[[ DATASET open ]]

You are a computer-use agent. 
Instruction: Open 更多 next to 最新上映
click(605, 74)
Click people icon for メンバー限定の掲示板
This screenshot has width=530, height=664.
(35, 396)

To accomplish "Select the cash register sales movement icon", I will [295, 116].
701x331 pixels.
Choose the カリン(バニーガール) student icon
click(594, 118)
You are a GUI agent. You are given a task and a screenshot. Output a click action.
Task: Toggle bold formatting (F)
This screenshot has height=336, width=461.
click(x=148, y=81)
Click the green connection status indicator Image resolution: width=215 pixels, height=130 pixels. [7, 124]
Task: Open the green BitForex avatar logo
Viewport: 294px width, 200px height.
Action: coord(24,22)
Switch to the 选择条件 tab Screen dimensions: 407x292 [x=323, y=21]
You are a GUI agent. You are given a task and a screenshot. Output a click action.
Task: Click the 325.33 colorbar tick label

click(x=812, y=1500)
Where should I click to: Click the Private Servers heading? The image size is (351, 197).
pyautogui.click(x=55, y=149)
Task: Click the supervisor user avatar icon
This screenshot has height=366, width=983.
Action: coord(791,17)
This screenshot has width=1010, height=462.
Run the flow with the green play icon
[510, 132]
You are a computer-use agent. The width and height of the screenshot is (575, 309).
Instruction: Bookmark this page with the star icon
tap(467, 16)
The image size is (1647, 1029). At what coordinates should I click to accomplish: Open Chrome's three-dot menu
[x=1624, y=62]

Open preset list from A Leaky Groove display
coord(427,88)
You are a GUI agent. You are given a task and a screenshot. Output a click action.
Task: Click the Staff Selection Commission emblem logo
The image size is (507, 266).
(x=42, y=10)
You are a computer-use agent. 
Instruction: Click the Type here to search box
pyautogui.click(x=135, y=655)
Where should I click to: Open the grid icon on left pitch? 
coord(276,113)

[[ DATASET closed ]]

» YOUR INSTRUCTIONS: Which lines above run from the one containing "Task: Open the green BitForex avatar logo" down to the one containing "This screenshot has width=1010, height=462."? Repeat exactly those, both ends included, and nothing else.

» TASK SOLUTION:
Task: Open the green BitForex avatar logo
Viewport: 294px width, 200px height.
Action: coord(24,22)
Switch to the 选择条件 tab Screen dimensions: 407x292 [x=323, y=21]
You are a GUI agent. You are given a task and a screenshot. Output a click action.
Task: Click the 325.33 colorbar tick label

click(x=812, y=1500)
Where should I click to: Click the Private Servers heading? The image size is (351, 197).
pyautogui.click(x=55, y=149)
Task: Click the supervisor user avatar icon
This screenshot has height=366, width=983.
Action: coord(791,17)
This screenshot has width=1010, height=462.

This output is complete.